The advertisements used in recruitment referred to a “sexual health study for male couples” or a “HIV study for male couples”. It is possible that sero-discordant couples, or the positive partner in such dyads, did not feel that they would be eligible to participate due to their serostatus. Previous studies have successfully enrolled sero-discordant male couples using social media [7], and so more attention is needed to ensure they see themselves reflected in recruitment materials.

The intervention identified one HIV preliminary positive test result, while 10 were reported in the control arm. At baseline there were no differences in HIV risk behaviors between participants in the control and intervention arms, and the differential identification of preliminary HIV positive results between arms is puzzling. It is possible that participants in the control arm over-reported their positive results, perhaps with the expectation that reporting a positive result was required for further progression in the study—however, further work is required to fully understand whether the results represent differential reporting behaviors or there were real differences in positivity rates between arms. In the future, similar trials may require participants to submit photographic evidence of their test results as a validated measure: this has been done successfully in other HIV prevention RCTs [30].

There are several limitations to the current RCT, in addition to the low enrollment of sero-discordant couples. It is possible that participants in the intervention arm over-reported the safety of their sexual agreements, having been exposed to an intervention in which they were explicitly asked to think about and discuss their agreements. Follow-up surveys did not assess whether couples knew other couples in the study, and so the degree of information sharing and contamination could not be assessed, however, this is unlikely in a national study. The RCT was only able to enroll 16 sero-discordant couples (2%), and given the noted high rates of HIV transmission in sero-discordant male couples [31], it remains a research priority to test and adapt efficacious dyadic interventions for the unique needs of sero-discordant male couples.

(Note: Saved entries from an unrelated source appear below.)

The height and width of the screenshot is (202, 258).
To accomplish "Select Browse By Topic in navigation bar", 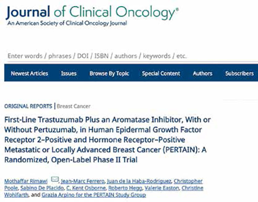I will click(x=109, y=73).
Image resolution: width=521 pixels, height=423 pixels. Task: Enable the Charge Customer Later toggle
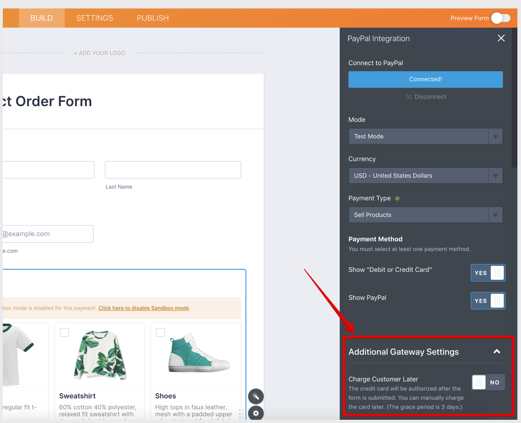point(488,382)
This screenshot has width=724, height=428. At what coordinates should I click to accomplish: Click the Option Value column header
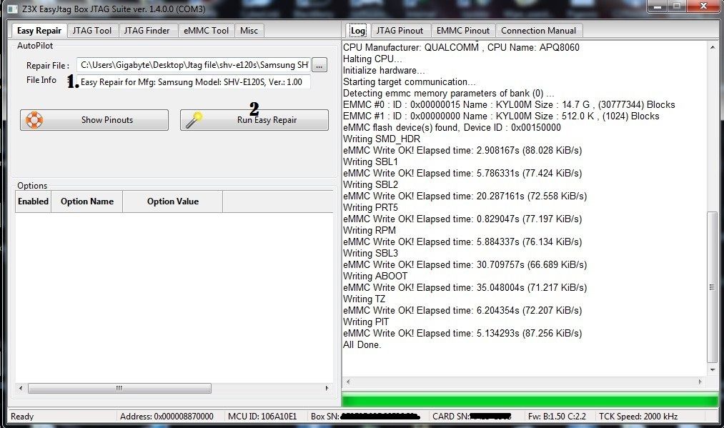pyautogui.click(x=172, y=201)
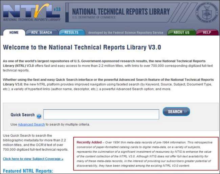Select the HELP tab

pos(207,32)
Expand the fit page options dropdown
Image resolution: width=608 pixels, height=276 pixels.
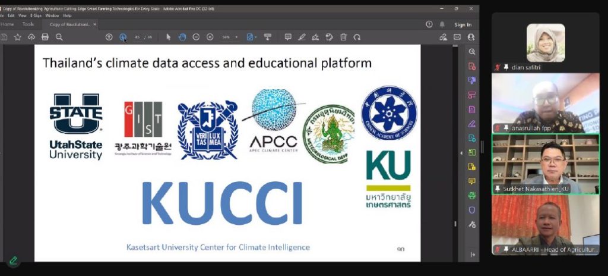click(x=255, y=37)
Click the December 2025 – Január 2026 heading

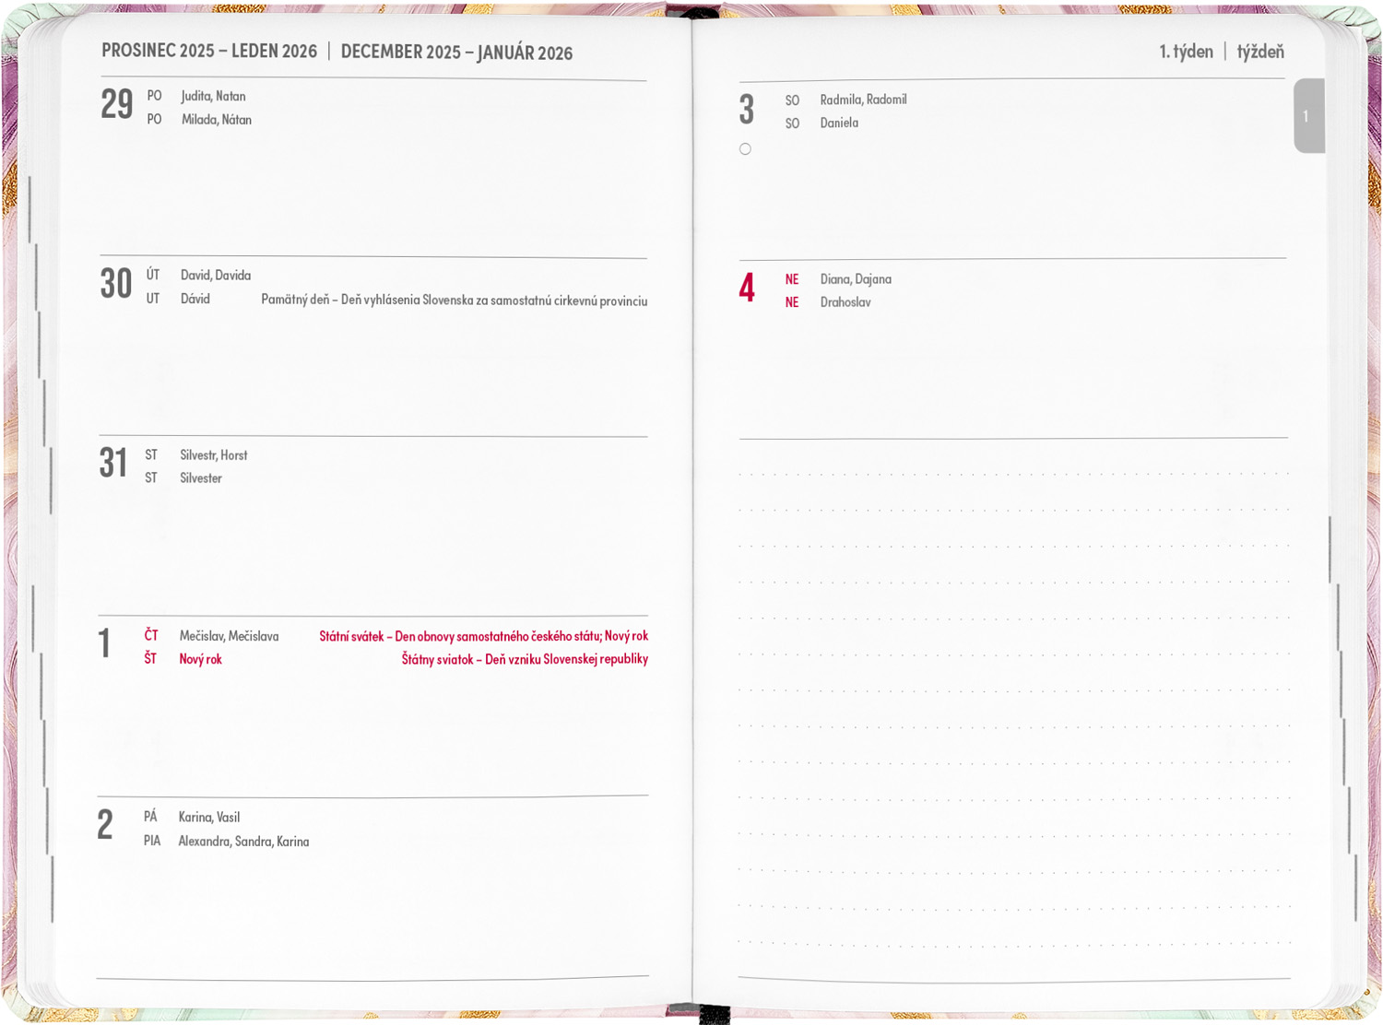coord(456,53)

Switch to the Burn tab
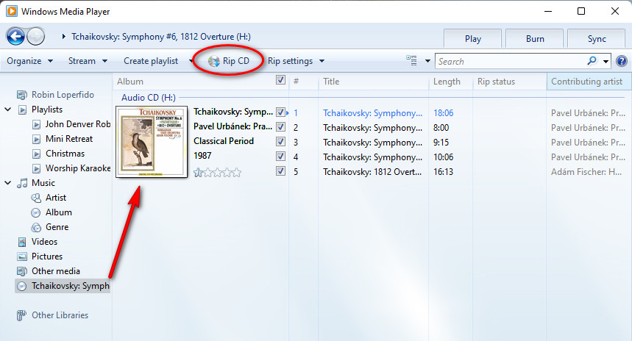coord(535,39)
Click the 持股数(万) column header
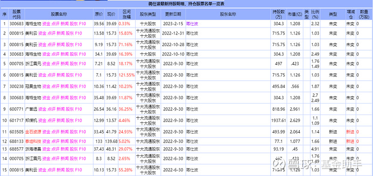The image size is (373, 176). coord(278,14)
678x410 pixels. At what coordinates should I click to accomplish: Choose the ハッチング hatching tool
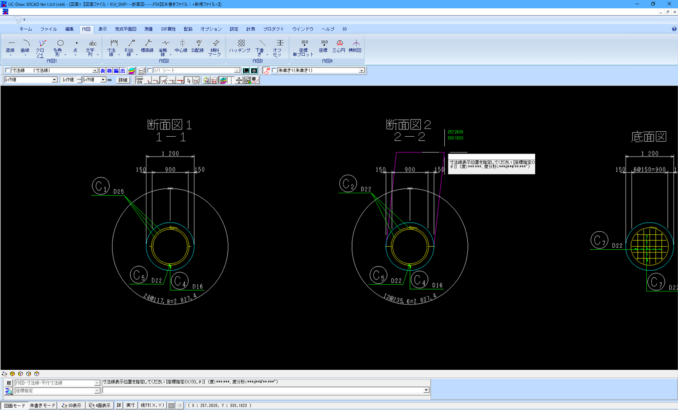pyautogui.click(x=240, y=46)
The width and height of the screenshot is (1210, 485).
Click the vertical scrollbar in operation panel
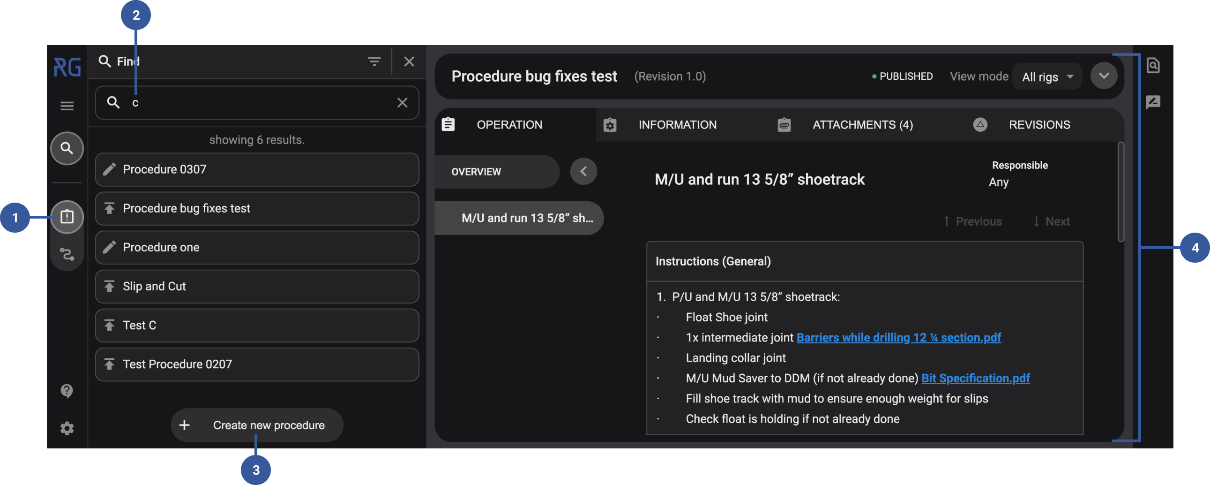tap(1121, 193)
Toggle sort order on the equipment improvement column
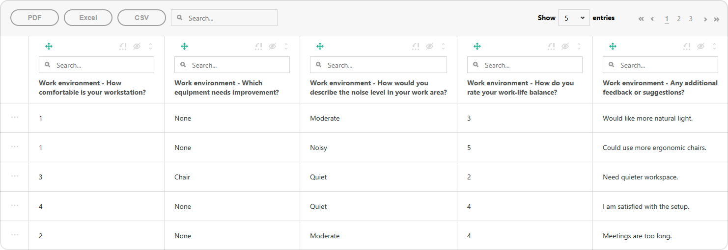 tap(286, 47)
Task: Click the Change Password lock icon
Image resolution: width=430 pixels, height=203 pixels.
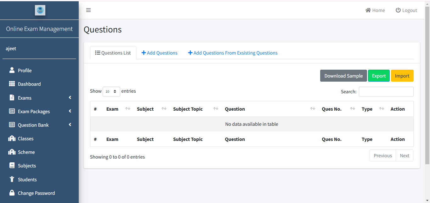Action: [x=12, y=193]
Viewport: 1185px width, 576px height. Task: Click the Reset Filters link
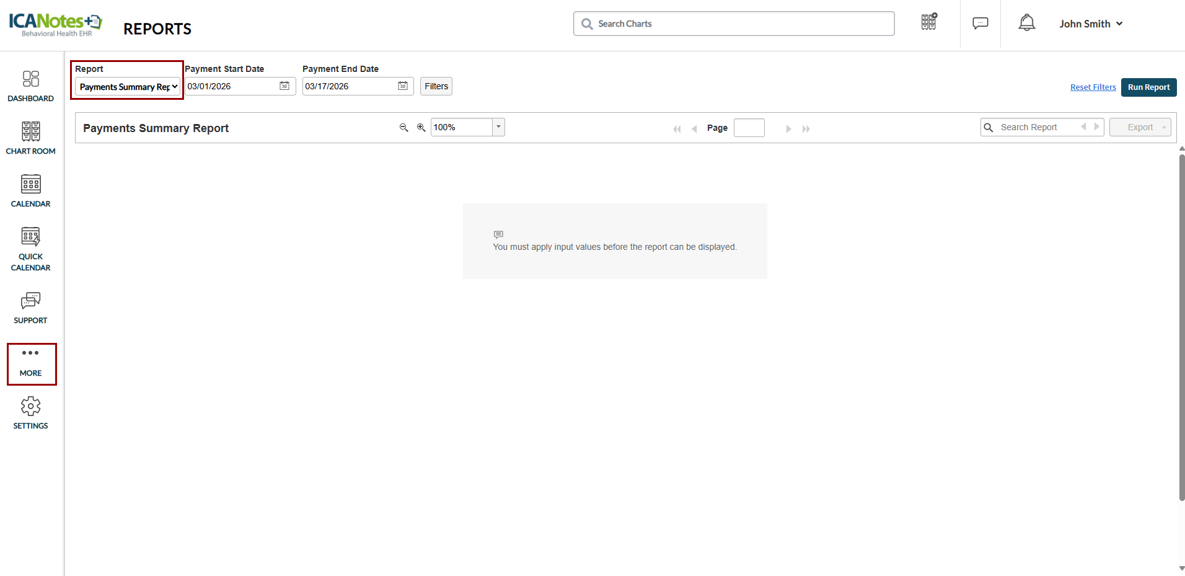coord(1093,87)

The sample of couples was largely White and highly educated, and for Project Nexus to be fully scalable, it would need to be tested in an implementation study with a more diverse sample of male couples. The RCT was powered to detect changes in sexual agreements, but not changes in sexual behavior or repeat HIV testing and the follow-up period was relatively short. Although our results show that couples make and adhere to safer sexual agreements immediately after CHTC, it is possible that couples may drift from these agreements over time, so studies with longer follow-up periods are required to understand the long term effects of Project Nexus on sexual agreements and whether booster sessions might be needed. Studies with longer follow-up periods would also allow the impact of the intervention on engagement in HIV prevention (i.e. PrEP use and adherence and HIV testing) and sexual risk behaviors to be measured.

Conclusions

The results of the Project Nexus RCT show significant efficacy for creating short-term gains in safer sexual agreements among male couples. While further work is required to understand whether this intervention can create longer term behavioral changes, and to test the intervention with more diverse couples (in terms of sero-status and race), the results are a significant advance in HIV prevention science for male couples. Providing male couples with a forum to talk about their relationships, their sexual behaviors and their perceived risks for HIV within and outside of their relationship is a critical pathway to providing couples with the skills to work together on HIV prevention. The results demonstrate that male couples are highly accepting of dyadic telehealth delivered interventions, and further work is warranted to extend these types of interventions to other areas of HIV prevention and care for male couples.